吸血鬼を前に邪神招来の長ったらしい呪文を詠唱できる確証がない以上、ハスターは事前に呼んでおくことになる。となると、シルヴァとは別行動が望ましいが──ルキアやステラに預けるならともかく、置いていくのは心苦しいし、彼女の方が襲われたら元も子もない。
後者は、逃げ切れるのなら最高の解だ。
ルキアやステラと合流すればどうにかなる可能性が高いし、あの二人が敵わない絶望的状況でも、シルヴァを預けて三人で逃げて貰えばいい。あとはハスターなりクトゥグアなりが何とかする。
だが、逃げ切れる確証はない。
さっきのシャドウウルフは獲物を前にして威嚇するアホで助かったが、眷属はあの一匹だけでは無いだろう。次もそんな個体とは限らないし、複数体で来られたらひとたまりもない。
「ふぃりっぷ?」
険しい顔で黙り込んでいたフィリップを心配するように、ぽてぽてと近寄ってきたシルヴァ。

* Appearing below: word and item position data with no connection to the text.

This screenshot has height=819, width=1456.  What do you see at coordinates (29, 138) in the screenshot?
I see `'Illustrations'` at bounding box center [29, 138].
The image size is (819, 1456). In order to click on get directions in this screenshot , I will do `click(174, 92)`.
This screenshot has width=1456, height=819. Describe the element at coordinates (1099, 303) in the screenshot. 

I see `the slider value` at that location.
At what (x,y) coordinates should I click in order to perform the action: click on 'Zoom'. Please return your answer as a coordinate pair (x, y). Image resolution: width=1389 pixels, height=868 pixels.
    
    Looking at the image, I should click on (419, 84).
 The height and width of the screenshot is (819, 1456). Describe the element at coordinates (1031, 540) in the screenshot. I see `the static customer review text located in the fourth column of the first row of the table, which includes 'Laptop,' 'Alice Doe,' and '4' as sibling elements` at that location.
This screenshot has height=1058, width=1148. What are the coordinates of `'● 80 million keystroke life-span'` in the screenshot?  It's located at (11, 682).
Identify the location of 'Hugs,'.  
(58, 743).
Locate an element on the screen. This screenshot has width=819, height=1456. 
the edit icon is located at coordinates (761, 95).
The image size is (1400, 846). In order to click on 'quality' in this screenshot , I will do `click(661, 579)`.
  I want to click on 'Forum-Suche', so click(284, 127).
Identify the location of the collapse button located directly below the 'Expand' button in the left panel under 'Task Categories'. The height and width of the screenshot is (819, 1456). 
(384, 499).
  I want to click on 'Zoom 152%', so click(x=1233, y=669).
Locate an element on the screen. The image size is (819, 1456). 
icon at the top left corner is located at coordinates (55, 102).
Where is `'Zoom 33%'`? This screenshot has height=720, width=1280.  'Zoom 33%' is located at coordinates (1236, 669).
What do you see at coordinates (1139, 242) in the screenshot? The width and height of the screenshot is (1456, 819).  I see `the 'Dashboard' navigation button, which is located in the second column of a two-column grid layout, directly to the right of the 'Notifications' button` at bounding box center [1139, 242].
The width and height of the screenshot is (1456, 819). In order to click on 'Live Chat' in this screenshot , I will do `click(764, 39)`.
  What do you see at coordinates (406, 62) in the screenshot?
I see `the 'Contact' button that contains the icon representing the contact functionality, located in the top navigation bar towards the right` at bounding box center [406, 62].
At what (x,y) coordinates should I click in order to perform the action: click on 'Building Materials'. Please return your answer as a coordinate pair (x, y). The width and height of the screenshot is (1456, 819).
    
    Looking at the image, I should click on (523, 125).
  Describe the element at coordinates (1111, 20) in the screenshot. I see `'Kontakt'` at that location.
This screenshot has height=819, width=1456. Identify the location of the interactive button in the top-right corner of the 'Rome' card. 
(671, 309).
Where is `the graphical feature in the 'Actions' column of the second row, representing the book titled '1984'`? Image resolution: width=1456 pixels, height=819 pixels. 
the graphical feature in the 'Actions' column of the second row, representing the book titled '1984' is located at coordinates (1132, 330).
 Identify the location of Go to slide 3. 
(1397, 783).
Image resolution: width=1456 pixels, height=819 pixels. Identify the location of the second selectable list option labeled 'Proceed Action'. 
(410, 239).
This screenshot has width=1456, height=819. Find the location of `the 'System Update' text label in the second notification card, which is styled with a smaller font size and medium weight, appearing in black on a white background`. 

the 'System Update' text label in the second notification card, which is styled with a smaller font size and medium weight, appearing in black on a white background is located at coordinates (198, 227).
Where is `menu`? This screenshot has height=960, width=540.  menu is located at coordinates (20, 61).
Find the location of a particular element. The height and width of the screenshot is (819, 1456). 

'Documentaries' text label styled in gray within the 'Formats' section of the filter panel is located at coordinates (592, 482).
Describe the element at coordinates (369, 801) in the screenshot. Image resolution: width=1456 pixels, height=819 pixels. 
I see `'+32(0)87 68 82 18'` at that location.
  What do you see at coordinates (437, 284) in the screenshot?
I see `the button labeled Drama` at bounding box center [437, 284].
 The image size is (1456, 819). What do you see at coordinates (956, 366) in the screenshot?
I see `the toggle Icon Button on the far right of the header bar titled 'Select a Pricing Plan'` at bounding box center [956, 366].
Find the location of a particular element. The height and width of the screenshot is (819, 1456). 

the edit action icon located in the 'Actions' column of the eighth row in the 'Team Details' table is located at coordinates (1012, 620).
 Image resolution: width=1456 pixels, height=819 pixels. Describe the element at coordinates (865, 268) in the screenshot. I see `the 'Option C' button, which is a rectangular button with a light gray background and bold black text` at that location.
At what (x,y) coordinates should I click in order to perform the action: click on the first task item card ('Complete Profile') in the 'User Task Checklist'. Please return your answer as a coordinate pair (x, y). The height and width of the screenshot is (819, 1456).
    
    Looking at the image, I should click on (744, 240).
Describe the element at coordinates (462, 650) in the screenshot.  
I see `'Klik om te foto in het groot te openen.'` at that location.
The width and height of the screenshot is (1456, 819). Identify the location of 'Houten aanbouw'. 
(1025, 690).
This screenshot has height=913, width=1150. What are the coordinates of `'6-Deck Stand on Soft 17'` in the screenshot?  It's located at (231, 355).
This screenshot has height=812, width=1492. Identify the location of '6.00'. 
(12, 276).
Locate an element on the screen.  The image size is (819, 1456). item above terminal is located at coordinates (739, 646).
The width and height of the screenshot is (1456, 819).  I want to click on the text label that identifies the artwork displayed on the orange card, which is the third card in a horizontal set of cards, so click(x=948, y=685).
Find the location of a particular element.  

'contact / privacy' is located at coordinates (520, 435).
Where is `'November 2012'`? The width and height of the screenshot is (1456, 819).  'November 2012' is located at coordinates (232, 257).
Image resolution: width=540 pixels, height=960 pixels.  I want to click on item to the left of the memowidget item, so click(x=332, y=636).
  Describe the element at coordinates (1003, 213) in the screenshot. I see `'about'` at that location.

翠玉のような瞳に上目遣いで見つめられ、服の裾を小さな手できゅっと掴まれても、フィリップの心に動揺はない。
だが──彼女は、フィリップと似ている。
同族が邪神との交信を試み──暫定だが──、今までいたコミュニティが全滅してしまったシルヴァ。
カルトの儀式によって外神たちに拝謁し、人間社会から精神的に隔絶してしまったフィリップ。
程度の差はあるが、同じ被害者だ。
少なくともフィリップはそう思って、彼女を抱き締めた。
「ふぃりっぷ……?」
「大丈夫。僕が、君を守るから」
いつか言われたように、いつかのようにそう言って、フィリップは選択した。
「森を出よう。吸血鬼はその後で何とかする」
そうと決まれば早速移動だ! と立ち上がった、その瞬間だった。
「あら、森を出られるのは困っちゃうわね。アナタ、とっても良い匂いがするもの」
木立の間を縫って、舐るような、粘着質な声が届く。
弾かれたように目を向けるが、声の主は見当たらない。隠れているのか、声だけを飛ばす魔術でもあるのか。
「不思議な匂いだわ。アタシたちの棲む夜の匂いを、何倍にも濃くしたような芳香よ? お星さまやお月さまに香りがあるなら、きっとそんな匂いなのでしょうね」
ひ、と小さく悲鳴を漏らし、シルヴァがぴったりと身を寄せてくる。
フィリップには分からないが、声の主──吸血鬼の気配を感じ取ったのだろう。
「そっちの子は……妙に覚えのある匂いだけど、どこかで会った──はずないわね。100歳超えには見えないもの」
くすくすと独り笑う声の主。
「──って、ちょっとぉ!?」
を、完全に無視して、フィリップは声とは反対方向に駆け出した。